- _OBJECTIVES_
• 1. Retype the passage on embedding methods for democracy topics, starting at "The three methods" and ending at "(Levitsky, Ziblatt, 2018).".
• 2. Write what comes next in the passage on embedding methods for democracy topics, picking up after its final sentence.

- _EXTRACT TO READ_
The three methods based on word embeddings, on the other hand, make use of all words in each document, enhancing their sensitivity to the entire document’s relevance to the theme of democracy. This is exemplified in the topics selected by at least two methods from this trio but missed by the count and ten-word methods, including PiS government, National Memory, and Security. All of them are closely related to the issues of democracy in Poland, particularly to the process of democratic backsliding deepening since 2015, authored by the conservative and nativist PiS government in the period of 2015–2023 (Levitsky, Ziblatt, 2018).

When assessing these three embedding methods against each other based on quantitative criteria alone, it is difficult to choose the best one due to their similar output. However, adding a qualitative analysis of the results suggests that the tf-idf method yields the highest number of the most coherent and understandable topics compared to the separate-words method, omitting the topic related to PiS traditional values (returned only by the separate-words method) as well as returning highly-relevant topics of Civil rights, Security, and PiS government. This, combined with quantitative metrics from the information retrieval field (Gillick, Presta, Tomar, 2018), favors the tf-idf method.

- _Word and item position data_
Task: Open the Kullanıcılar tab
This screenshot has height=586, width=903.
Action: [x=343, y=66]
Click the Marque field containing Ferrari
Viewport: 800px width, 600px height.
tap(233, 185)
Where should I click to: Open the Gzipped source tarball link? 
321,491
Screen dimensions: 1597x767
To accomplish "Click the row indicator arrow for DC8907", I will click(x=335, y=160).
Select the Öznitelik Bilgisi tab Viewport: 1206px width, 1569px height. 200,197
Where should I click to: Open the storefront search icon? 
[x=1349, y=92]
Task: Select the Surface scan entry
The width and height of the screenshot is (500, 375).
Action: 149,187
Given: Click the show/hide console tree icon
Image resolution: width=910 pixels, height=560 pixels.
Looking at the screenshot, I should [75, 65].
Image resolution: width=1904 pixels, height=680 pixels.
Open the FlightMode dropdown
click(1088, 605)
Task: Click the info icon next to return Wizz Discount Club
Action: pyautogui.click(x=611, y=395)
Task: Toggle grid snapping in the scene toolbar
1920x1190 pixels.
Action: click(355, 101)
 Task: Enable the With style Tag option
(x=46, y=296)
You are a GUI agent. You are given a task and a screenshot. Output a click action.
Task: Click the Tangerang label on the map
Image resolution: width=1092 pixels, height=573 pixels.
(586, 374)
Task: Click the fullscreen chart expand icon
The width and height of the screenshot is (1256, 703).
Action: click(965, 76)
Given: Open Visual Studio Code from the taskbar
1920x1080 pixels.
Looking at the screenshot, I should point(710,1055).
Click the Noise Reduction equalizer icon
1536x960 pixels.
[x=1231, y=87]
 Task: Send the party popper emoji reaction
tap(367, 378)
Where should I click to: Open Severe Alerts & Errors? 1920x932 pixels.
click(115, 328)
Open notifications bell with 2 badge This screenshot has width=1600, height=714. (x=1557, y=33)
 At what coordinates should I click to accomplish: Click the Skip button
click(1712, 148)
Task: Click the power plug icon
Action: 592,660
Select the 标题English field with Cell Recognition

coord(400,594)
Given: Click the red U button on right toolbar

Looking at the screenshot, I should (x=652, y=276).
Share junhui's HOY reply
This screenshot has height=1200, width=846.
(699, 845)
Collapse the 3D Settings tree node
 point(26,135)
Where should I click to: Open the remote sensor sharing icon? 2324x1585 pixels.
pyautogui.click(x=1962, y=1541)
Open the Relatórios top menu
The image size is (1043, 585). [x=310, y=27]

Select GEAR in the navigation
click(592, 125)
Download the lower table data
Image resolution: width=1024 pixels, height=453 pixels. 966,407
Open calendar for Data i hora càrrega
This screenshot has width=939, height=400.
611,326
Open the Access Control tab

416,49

- _IN RESPONSE_
• 1.
The three methods based on word embeddings, on the other hand, make use of all words in each document, enhancing their sensitivity to the entire document’s relevance to the theme of democracy. This is exemplified in the topics selected by at least two methods from this trio but missed by the count and ten-word methods, including PiS government, National Memory, and Security. All of them are closely related to the issues of democracy in Poland, particularly to the process of democratic backsliding deepening since 2015, authored by the conservative and nativist PiS government in the period of 2015–2023 (Levitsky, Ziblatt, 2018).

• 2.
Conclusions

The aim of the study was to determine the optimal – i.e., effective, yet and at the same time reasonably easy to use – method of selecting a sample from any large corpus of text documents for the qualitative or mixed-methods research in the social sciences and humanities. We proposed a purposive semantic sampling method based on word embeddings, which offers a substantial improvement over traditional keyword-occurrence counting. This method provides a continuous relevance score for each document, thereby allowing researchers to tailor the sample size to their specific needs. Given the increasing volume of textual data available for research, this approach exemplifies an effective big data strategy that both enhances the qualitative analysis and significantly reduces the amount of manual work required, thus saving researchers’ resources.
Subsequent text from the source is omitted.